Les manifestations possibles décrites face aux pertes précédemment citées ne s’appliquent pas à l’ensemble des détenus, mais certains de ces troubles peuvent être sévères et prolongés, allant jusqu’à la mise en place de pathologies mentales. Il faut aussi être vigilant face aux erreurs d’attributions causales, les troubles peuvent être présents initialement et l’incarcération n’agirait sur eux qu’en tant que révélateur.
Pour autant, les effets néfastes de la situation carcérale ont aussi été démontrés par le biais de procédures expérimentales, notamment celle nommée « Expérience de Stanford », mise en place en 1971 et pouvant être mise en parallèle avec celle de Stanley Milgram (1974), également révélatrice des agissements des individus en matière d’autorité et de soumission à l’autorité.

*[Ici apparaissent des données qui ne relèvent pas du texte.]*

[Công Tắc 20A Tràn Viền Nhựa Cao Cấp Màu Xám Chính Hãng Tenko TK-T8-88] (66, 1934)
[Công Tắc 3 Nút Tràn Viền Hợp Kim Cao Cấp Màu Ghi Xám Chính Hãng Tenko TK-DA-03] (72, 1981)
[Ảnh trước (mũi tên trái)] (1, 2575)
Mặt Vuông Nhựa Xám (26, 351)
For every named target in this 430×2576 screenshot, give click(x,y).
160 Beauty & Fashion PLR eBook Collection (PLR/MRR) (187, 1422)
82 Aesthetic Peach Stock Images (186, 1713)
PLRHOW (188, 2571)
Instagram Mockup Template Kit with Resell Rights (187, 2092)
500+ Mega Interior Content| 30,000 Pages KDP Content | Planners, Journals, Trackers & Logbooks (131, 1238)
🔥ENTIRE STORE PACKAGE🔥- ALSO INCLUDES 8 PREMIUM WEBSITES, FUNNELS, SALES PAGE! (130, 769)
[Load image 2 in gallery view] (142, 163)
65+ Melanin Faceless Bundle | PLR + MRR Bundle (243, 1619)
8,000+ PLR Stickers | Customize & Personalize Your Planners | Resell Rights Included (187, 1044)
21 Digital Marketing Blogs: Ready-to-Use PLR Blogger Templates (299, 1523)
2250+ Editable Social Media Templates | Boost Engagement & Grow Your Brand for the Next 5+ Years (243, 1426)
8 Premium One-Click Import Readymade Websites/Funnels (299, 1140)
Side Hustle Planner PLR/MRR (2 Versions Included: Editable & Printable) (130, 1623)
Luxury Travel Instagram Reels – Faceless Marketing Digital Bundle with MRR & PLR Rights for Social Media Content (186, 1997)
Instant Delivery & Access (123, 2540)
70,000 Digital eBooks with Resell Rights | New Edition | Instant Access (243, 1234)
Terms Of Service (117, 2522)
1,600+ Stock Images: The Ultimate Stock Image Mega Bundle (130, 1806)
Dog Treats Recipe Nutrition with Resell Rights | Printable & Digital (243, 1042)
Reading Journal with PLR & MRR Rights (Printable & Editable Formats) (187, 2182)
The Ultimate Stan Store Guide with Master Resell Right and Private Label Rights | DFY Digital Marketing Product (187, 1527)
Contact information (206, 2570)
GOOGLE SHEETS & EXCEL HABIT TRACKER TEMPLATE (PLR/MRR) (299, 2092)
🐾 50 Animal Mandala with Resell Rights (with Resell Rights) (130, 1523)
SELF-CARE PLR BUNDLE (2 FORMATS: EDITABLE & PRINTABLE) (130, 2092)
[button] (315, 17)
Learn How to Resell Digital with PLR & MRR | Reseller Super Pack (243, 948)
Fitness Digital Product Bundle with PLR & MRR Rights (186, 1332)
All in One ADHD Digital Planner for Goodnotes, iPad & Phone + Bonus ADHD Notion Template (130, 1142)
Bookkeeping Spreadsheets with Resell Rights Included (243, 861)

Le cas de l’expérience de Stanford

Le professeur Zimbardo et ses collaborateurs ont émis l’hypothèse selon laquelle les gardiens de prison et les prisonniers adoptaient spontanément un comportement menant à une dégradation des conditions de détention. Pour cela, des citoyens sont invités à participer à une étude au cours de laquelle ils auront à jouer le rôle d’un prisonnier ou celui d’un gardien de prison. L’étude a pour objectif de comprendre les relations conflictuelles que peuvent entretenir ces deux parties au sein du milieu carcéral.
Après s’être assurés de la bonne santé physique et mentale des participants rémunérés modiquement, ils ont séparé les 75 volontaires : un groupe de gardiens et un groupe de détenus. Afin de créer des conditions les plus « réalistes » possibles, les prisonniers sont réellement incarcérés dans un espace prévu à cet effet, appelés par leur numéro d’écrou et non plus par leur nom. De plus, ils portent une chaîne aux chevilles, pour leur imposer en permanence le sentiment de leur emprisonnement et leur oppression.
Aux gardiens, on fournit uniformes et matraques, mais également des lunettes de soleil afin d’éviter tout échange de regard entre eux et le groupe des prisonniers. Zimbardo fit cette déclaration aux gardiens durant la formation :
« Vous pouvez créer chez les prisonniers un sentiment d’ennui, de peur jusqu’à un certain degré, vous pouvez créer une notion d’arbitraire par le fait que leur vie soit totalement contrôlée par nous, par le système, vous, moi, et ils n’auront aucune intimité… Nous allons faire disparaître leur individualité de différentes façons. En général, tout ceci mène à un sentiment d’impuissance. Dans cette situation, nous aurons tout le pouvoir et ils n’en auront aucun. »
— The Stanford Prison Study video, citée dans Haslam & Reicher, 2003.55
Si elle devait durer deux semaines, l’étude dût s’arrêter après six jours. Les gardiens ont pris leur rôle trop au sérieux : humiliations, brimades, des activités dégradantes, des mises à nu, des provocations sadiques et/ou sexuelles… Les sujets de l’expérience étaient devenus incontrôlables du côté des gardiens et les prisonniers présentaient des symptômes mentaux et physiques alarmants. L’hypothèse de l’étude se confirmait au regard de cette expérience bien qu’elle fut vivement critiquée notamment sur le plan moral et éthique.
Il est à noter également la critique d’Haslam et Reicher, deux psychologues, qui en 2003 ont dirigé une reproduction partielle de l’expérience du professeur Zimbardo et dont certaines scènes ont été diffusées en tant que programme de télé-réalité appelé « The Experiment ». Leurs résultats et conclusions diffèrent de l’enquête initiale dont elle est inspirée, ils relevèrent en effet un plus grand nombre d’oppositions du côté des gardiens et mettent en valeur l’importance du ou des meneurs dans l’émergence d’une tyrannie. Par ailleurs, l’apparition des symptômes sur le groupe des détenus est moins flagrante et leur manifestation plus diversifiée bien que largement présente.
Les effets néfastes de l’incarcération sont pour autant une réalité (Goethals 1980), et les conditions de détention décrites par Vasseur en 2000 sont confirmées par les rapports de l’Assemblée Nationale et du Sénat, ainsi que ceux de l’OIP qui confirment tous l’état préoccupant de la situation carcérale en France.
Face à ces éléments, on ne peut que concevoir la sensation pour le détenu d’être dépossédé de lui-même :

« Tout ce que j’ai pu être ou faire avant n’avait aucune importance, j’étais un numéro d’écrou parmi d’autres. » D.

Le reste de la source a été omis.